_ЦИТИРУЕМЫЙ ОТРЫВОК_.
────────────────
Царицыно.
Подошел к стенке много нашумевший о том,
что надо тренироваться в спорте, в альпинизме
Игорь Александрович Ерохин. – Осмотрелся,
потом – к скале… ага, взялся за неё, поднялся
невысоко и потом сделал несколько шагов…
- трудновато. Как-то так, не слишком легко
и свободно, а потом – спрыгнул, и больше
не старался. И видно, что он и до этого
не лазил, и, по-видимому, лазать не будет.
А когда спрыгнул, я был к нему очень придирчив,
потому что он меня слегка так, не то, чтобы
третировал, а как чужака в секции МВТУ
воспринимал с лёгким желание показать,
что у нас, мол, всё круто, как сейчас говорят,
у нас всё очень серьёзно, поэтому требования
будут очень большие. Поэтому и я к нему
был очень внимателен. Смотрю, хе-хе, отлип
от камней, и по выражению лица я вижу,
что для него это что-то совершенно
чуждое, противоестественное. Да, глядя
на него – потом, когда у меня появился
приличный опыт наблюдений за людьми как
на соревнованиях, так и в качестве человека,
который несёт ответственность за подготовку
людей, с которыми я пойду на восхождение,
я начинаю понимать, - да, нечестный человек
никогда не будет хорошо лазать по скалам.
Есть корреляция человеческих свойств.
И поэтому опытный человек судит порой
о достоинствах профессиональных по мелочам.
Сторона
подготовки московского альпинизма была
всегда сильна. Мне кажется, что и сейчас
она традиционно сильна, и был момент,
когда она была единственно сильной стороной
подготовки московских альпинистов. И
наиболее такой вершиной не столько подготовки,
сколько разговоров об этой подготовке,
которая затмила всё остальное, связана
всё же с именем Ерохина, который поставил
это во главу угла всей подготовки, по
сути дела подменив сложную, обширную
программу подготовки бегом на лыжах или
бегом по пересечённой местности.
А
почему случилось так? – причина очевидна
и проста: технически сложные маршруты,
сложные скальные маршруты были для Игоря
Ерохина чем-то противоестественным.
────────────────
_СОСТАВ НАБОРА ДАННЫХ_.
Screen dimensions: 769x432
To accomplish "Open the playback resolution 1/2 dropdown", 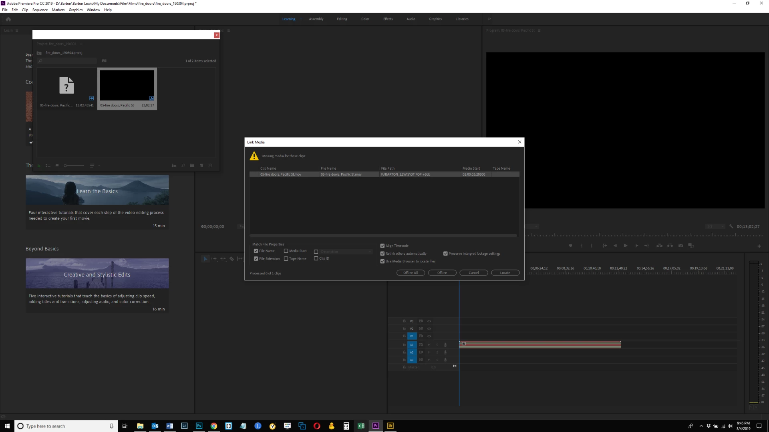I will click(x=715, y=226).
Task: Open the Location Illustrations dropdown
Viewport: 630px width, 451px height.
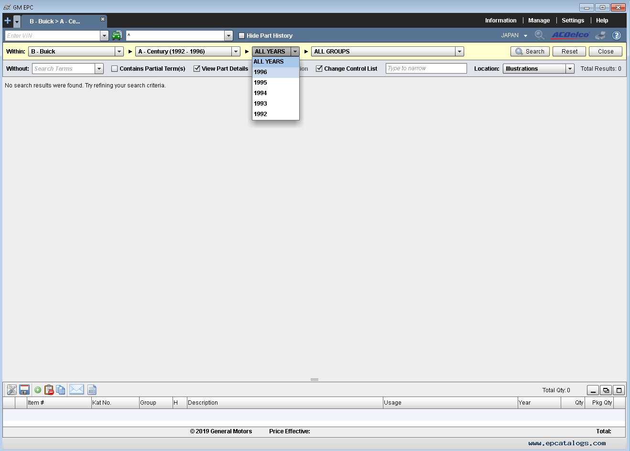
────────────────
_ПИСЬМЕННОЕ ЗАДАНИЕ 1_. Чем, согласно отрывку о подготовке московских альпинистов, Ерохин по сути подменил сложную, обширную программу подготовки?
_ПИСЬМЕННОЕ ЗАДАНИЕ 2_. Перепишите фрагмент отрывка о подготовке московских альпинистов, начиная со слов «Подошел к стенке» и заканчивая словами «лазать не будет.», и замените в нём «трудновато» на «тяжеловато».
Листинг здесь никак не используется.

_ОТВЕТ К ЗАДАНИЮ 1_. Бегом на лыжах или бегом по пересечённой местности.

_ОТВЕТ К ЗАДАНИЮ 2_.
Подошел к стенке много нашумевший о том,
что надо тренироваться в спорте, в альпинизме
Игорь Александрович Ерохин. – Осмотрелся,
потом – к скале… ага, взялся за неё, поднялся
невысоко и потом сделал несколько шагов…
- тяжеловато. Как-то так, не слишком легко
и свободно, а потом – спрыгнул, и больше
не старался. И видно, что он и до этого
не лазил, и, по-видимому, лазать не будет.